↓↓↓
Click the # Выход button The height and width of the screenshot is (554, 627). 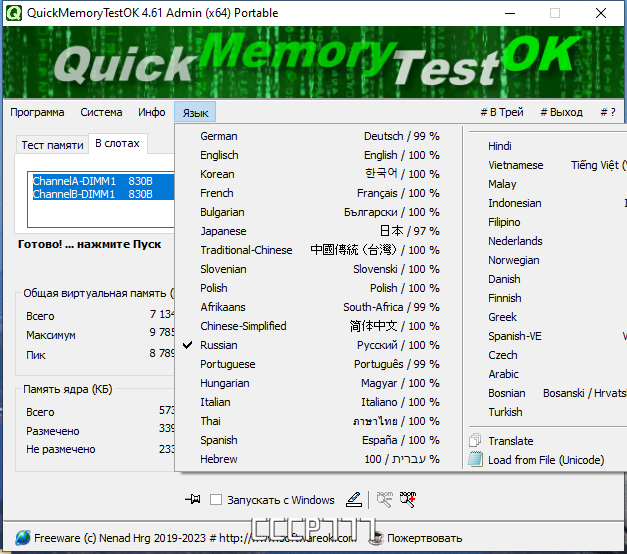tap(561, 112)
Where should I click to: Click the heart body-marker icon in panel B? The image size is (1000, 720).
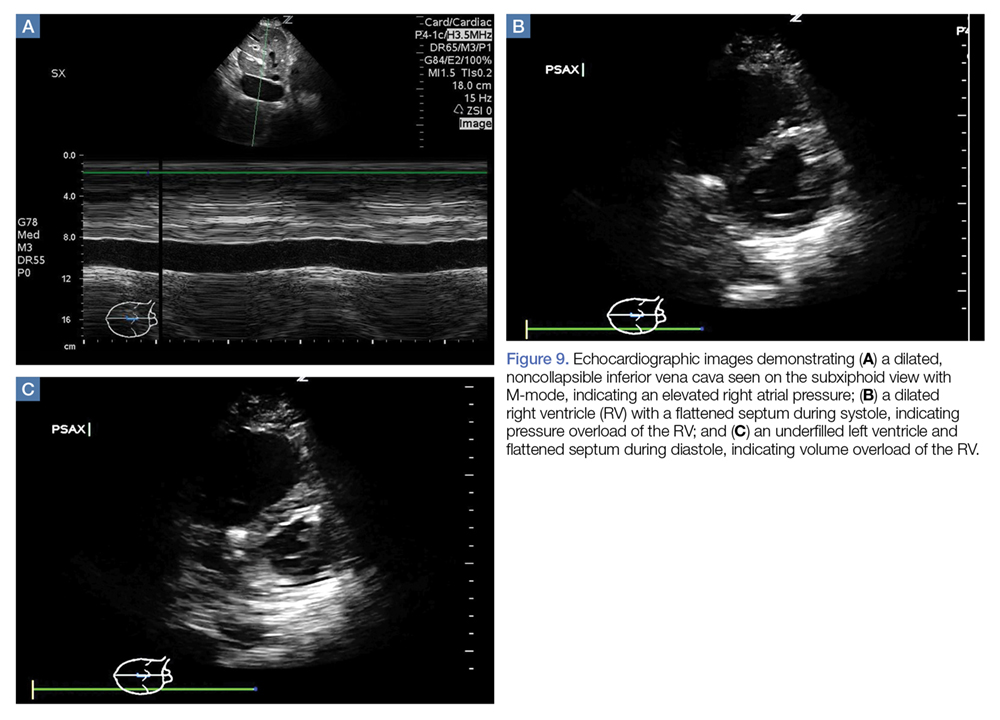[635, 315]
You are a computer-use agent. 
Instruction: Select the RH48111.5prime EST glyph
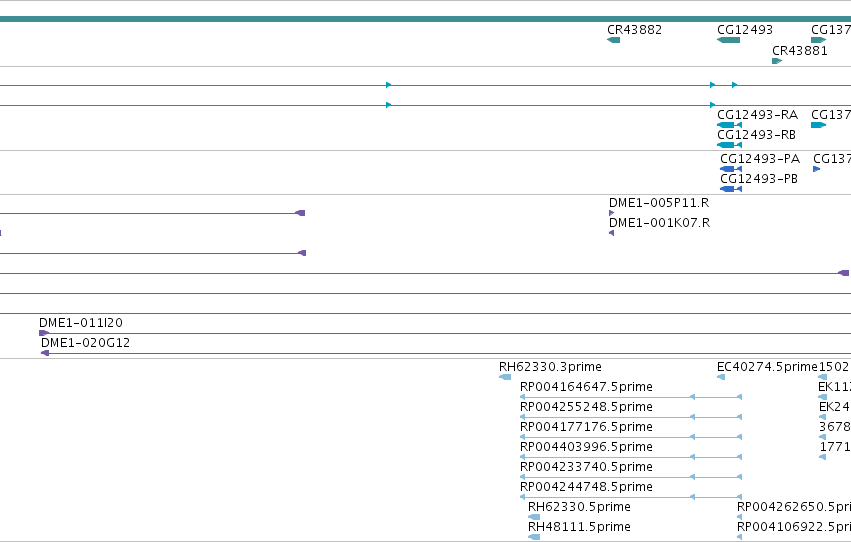click(534, 537)
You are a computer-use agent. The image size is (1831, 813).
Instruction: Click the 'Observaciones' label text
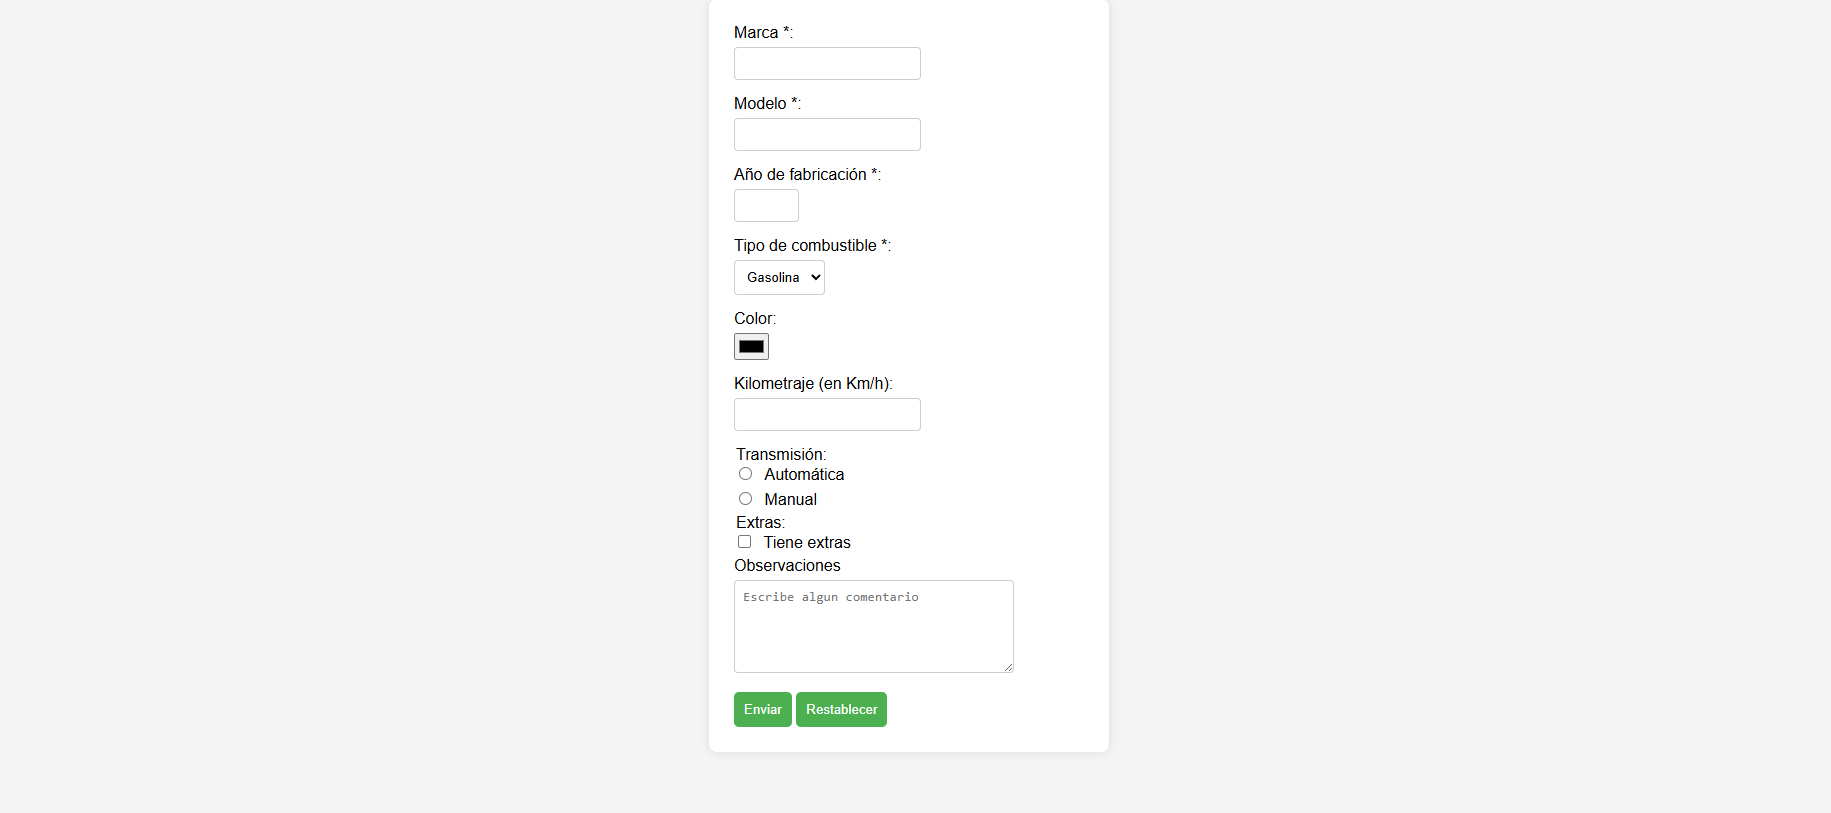tap(787, 566)
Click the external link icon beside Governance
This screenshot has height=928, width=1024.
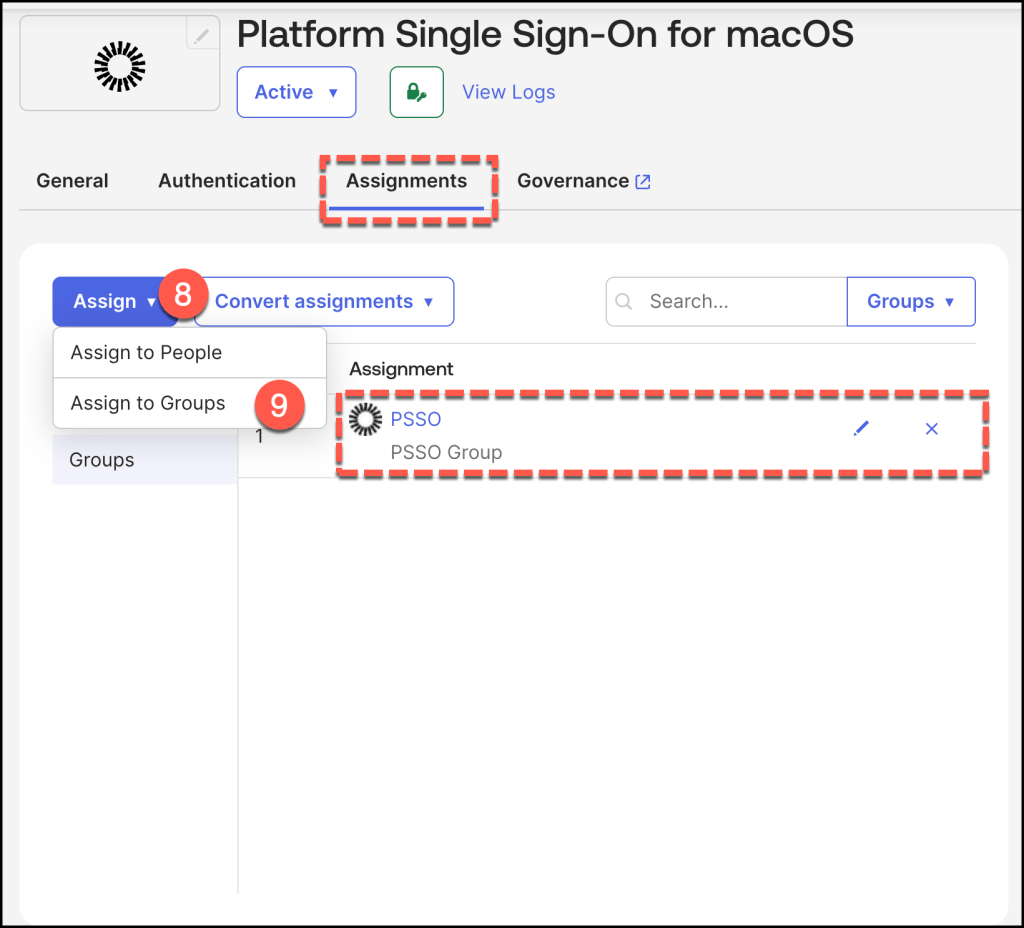tap(643, 181)
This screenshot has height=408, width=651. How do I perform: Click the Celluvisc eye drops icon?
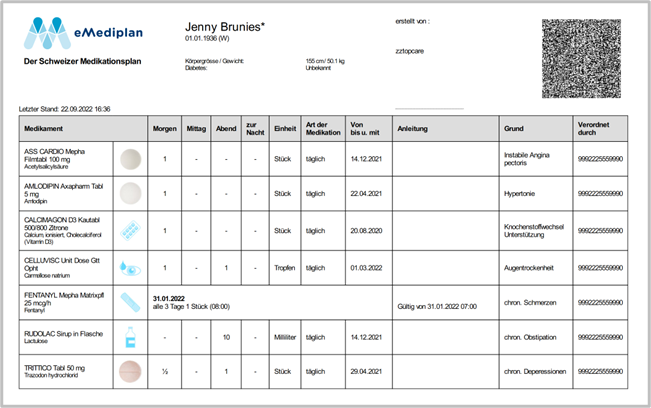(130, 268)
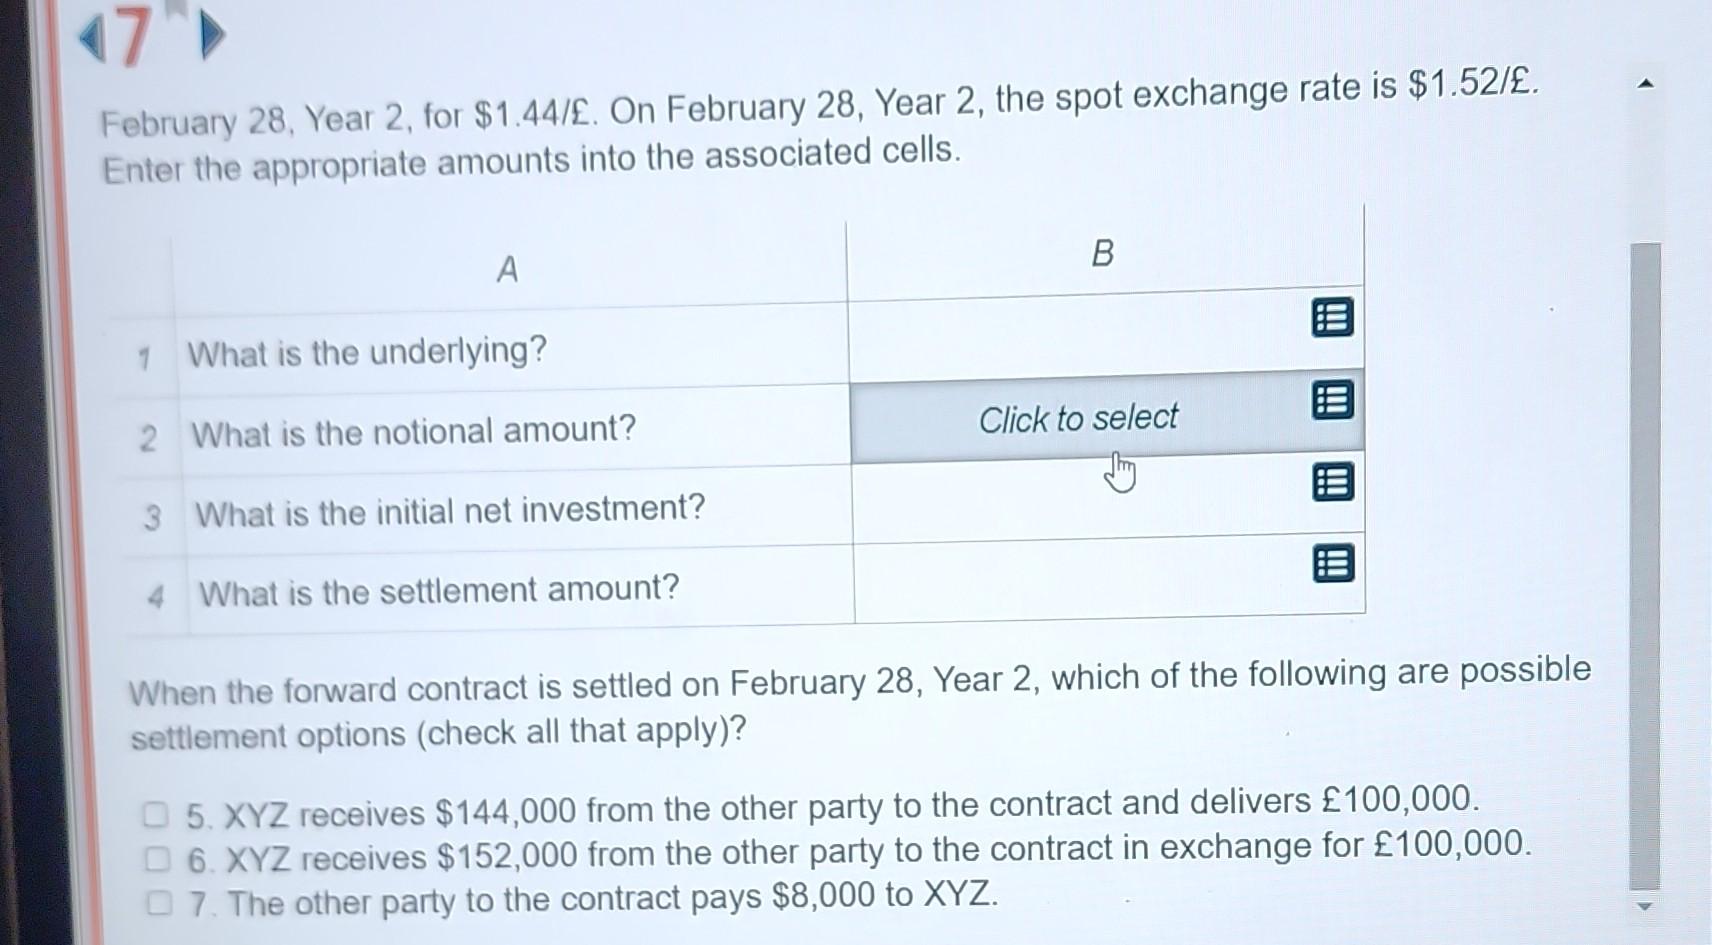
↑↑↑
Exercise prompt
Print exactly the span of lines that begins with the line containing "Instruction: Click the" and ends with the last line of the listing, with no pictures.

Answer for this exercise
Instruction: Click the 'Observaciones' label text
tap(787, 566)
Click the external link icon beside Governance
This screenshot has height=928, width=1024.
tap(643, 181)
This screenshot has height=408, width=651. How do I perform: Click the Celluvisc eye drops icon?
(130, 268)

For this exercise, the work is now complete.